So before I get into this one, I just want to recommend a crowdfunding campaign that The Amazing Atheist is doing called Extraordinary People, Daring to Actually Help Women.
He's doing this in response to Anita Sarkeesian's brand new crowdfunding campaign, Ordinary Women Daring to Defy History.
She's decided to, I guess, cease work on the Trips vs.

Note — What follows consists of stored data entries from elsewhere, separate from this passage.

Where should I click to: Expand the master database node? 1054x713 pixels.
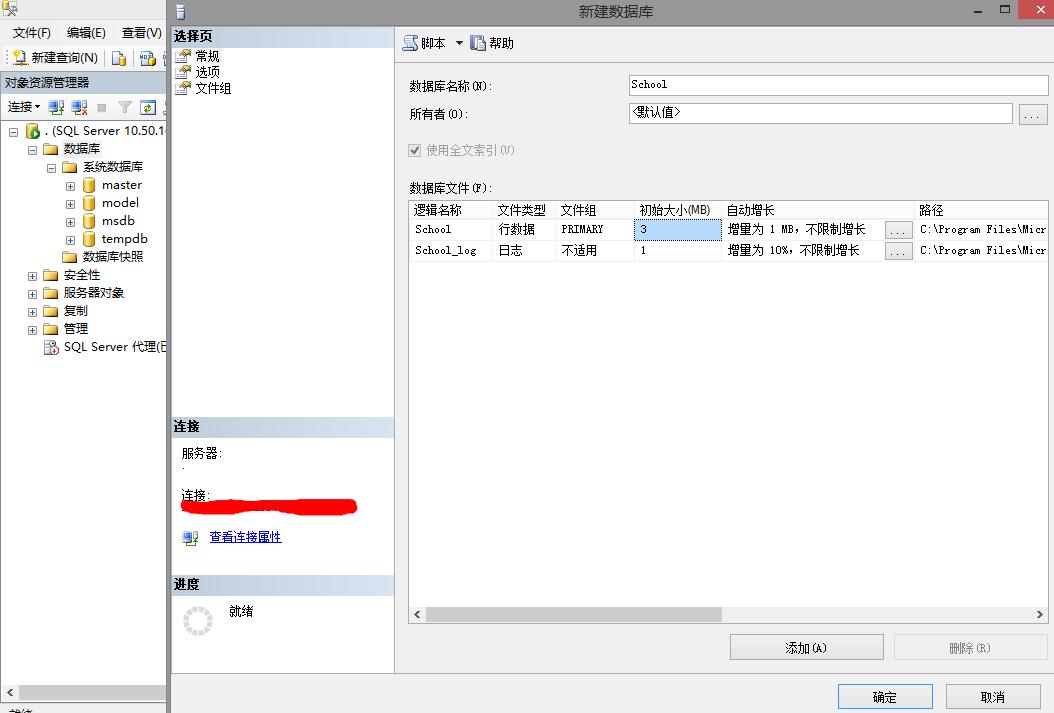69,184
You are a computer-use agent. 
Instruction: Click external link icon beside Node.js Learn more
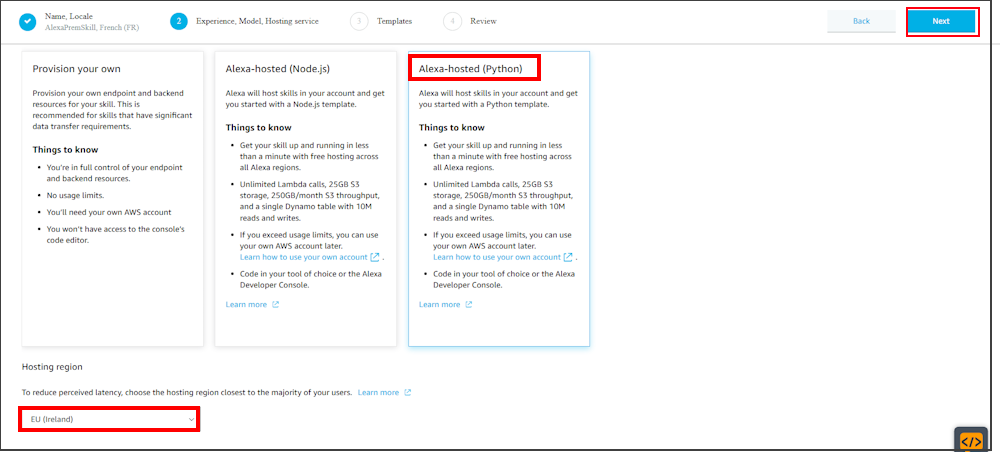[x=276, y=305]
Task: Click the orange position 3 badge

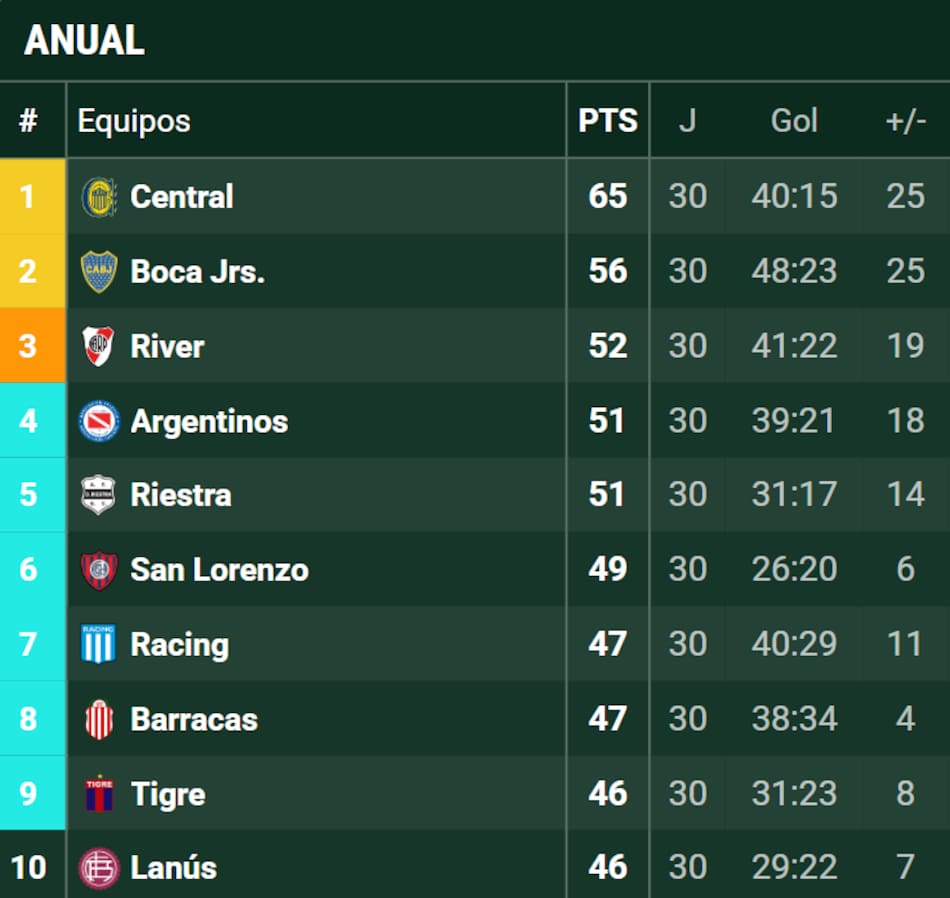Action: tap(28, 346)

Women project, of which I believe she's only done three actual videos for, and decided to instead move on to this project, which is her choosing select women from history and then documenting their lives.
Now, I'm actually really not against the idea of this project, and it's possible she will do a good job of it.

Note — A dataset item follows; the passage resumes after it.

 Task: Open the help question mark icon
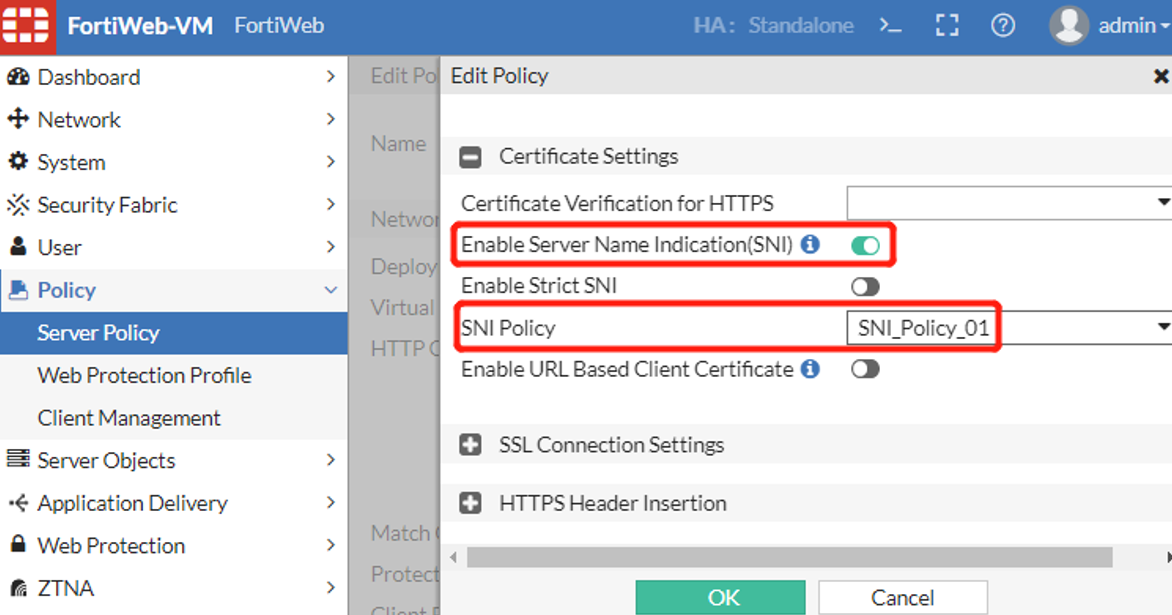[1002, 26]
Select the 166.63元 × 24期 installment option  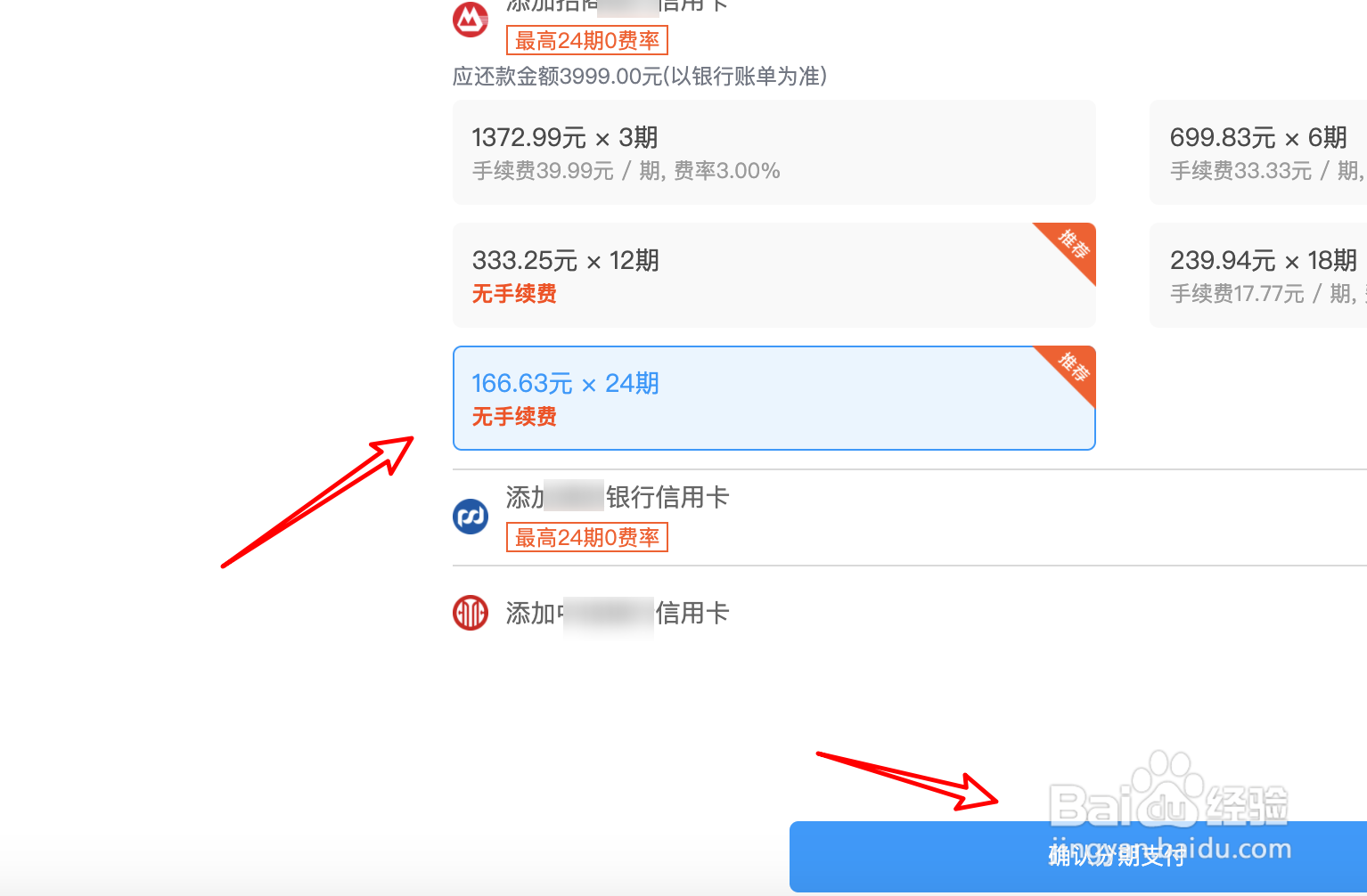click(x=774, y=398)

She doesn't have to specifically make a pig's ear of it.
Previous uncompleted projects notwithstanding, she's specifically set out individuals from history that she's going to talk about.

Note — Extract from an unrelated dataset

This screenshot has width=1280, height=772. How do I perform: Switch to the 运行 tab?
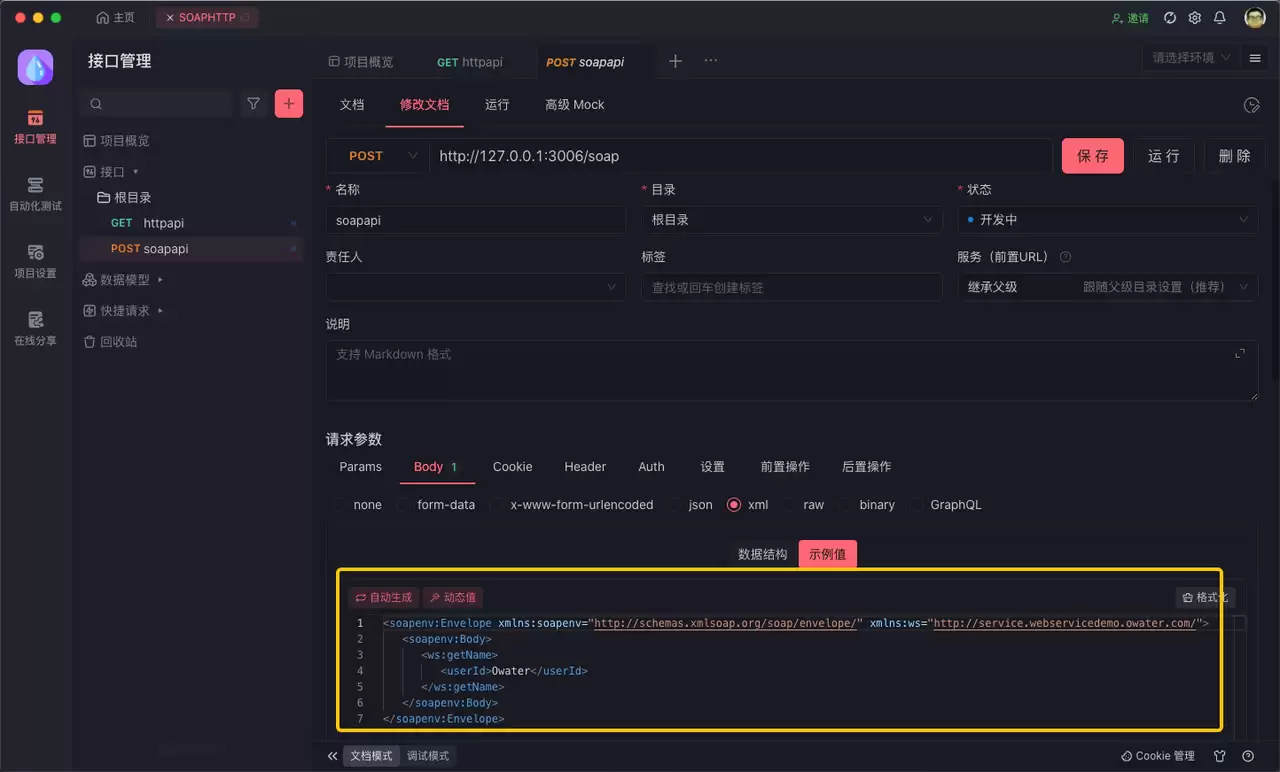(497, 105)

So it's not like she's going to be able to cherry-pick and then say, oh, all of history is sexist.
Despite the fact she probably does think all of history is sexist, and to be honest with you, a lot of history is sexist.
So it's not like you can turn around and say there's no validity to any of these claims.
But my point is, there are going to be lots of people condemning her for this, and I'm not going to be one of them.
Personally, I don't actually think she'll be able to do damage to historical communities, like medievalists and classicists and whatnot, in the same way that she has done to video games.
These people are generally of a different stripe, and I wouldn't think that this would be something that would fly in these communities.
However, it might, and, you know, in six months' time I might be eating my words.
But, again, I really do think that benefit of the doubt is important, and frankly, I'm just glad to see her leaving the video game industry.
I really am.
I'm glad to see that she's no longer going to be fucking around and lying about my hobby.
And not just my hobby, but an industry in which I've designed to have a career for a very long time.
I mean, I'm not going to sit there and point fingers saying, well, she hasn't finished her Kickstarter, because I'm sure there'd be numerous people saying, well, you haven't finished yours.
And I haven't.
But at least mine is in progress.
But it's more than that.
It's more that I don't think her backers care.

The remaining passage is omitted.